The tactile stimulation hypothesis proposes that the loss of the baculum in humans is linked to the female choice for tactile stimulation: a boneless penis would be more flexible, facilitating a larger range of copulatory positions and whole body movement, giving females greater general physical stimulation.[44]
The mating system shift hypothesis proposes that the shift towards monogamy as the dominant reproductive strategy may have reduced the intensity of copulatory and post-copulatory sexual selection, and made the baculum obsolete.[45][46]
Humans "evolved a mating system in which the male tended to accompany a particular female all the time to try to ensure paternity of her children"[15] which allows for frequent matings of short duration. Observation suggests that primates with a baculum only infrequently encounter females, but engage in longer periods of copulation that the baculum makes possible, thereby maximizing their chances of fathering the female's offspring. Human females exhibit concealed ovulation, also known as hidden estrus, meaning it is almost impossible to tell when the female is fertile (unless the cervical mucus is examined),[47] so frequent matings would be necessary to ensure paternity.[15][48][49]

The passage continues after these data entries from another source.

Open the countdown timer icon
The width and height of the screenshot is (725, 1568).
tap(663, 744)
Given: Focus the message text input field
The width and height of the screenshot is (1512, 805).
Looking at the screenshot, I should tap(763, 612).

Strengths and weaknesses of these hypotheses were revised in a 2021 study, which also proposed an alternative hypothesis: that conspecific aggression, in combination with the development of self-awareness, may have played a role in the loss. If the presence of a baculum exacerbated the prevalence and severity of penile injuries resulting from blunt trauma to a flaccid penis, increasing ability to foresee the consequences of their actions would also enable hominins to realise that these injuries are a useful tool in male-male competition. This behavioural innovation, planned conspecific aggression with the goal of temporary exclusion of competitors from the breeding pool, would create an environment in which a genetic mutation for a penis without a baculum (or with an unossified baculum) would strongly increase the fitness of the mutant phenotype. Along with the hominin propensity for social learning and cultural transmission, this hypothetical scenario may explain why this phenotype became fixed in all human populations.[50]
An alternative view is that its loss in humans is an example of neoteny during human evolution; late-stage fetal chimpanzees lack a baculum.[51]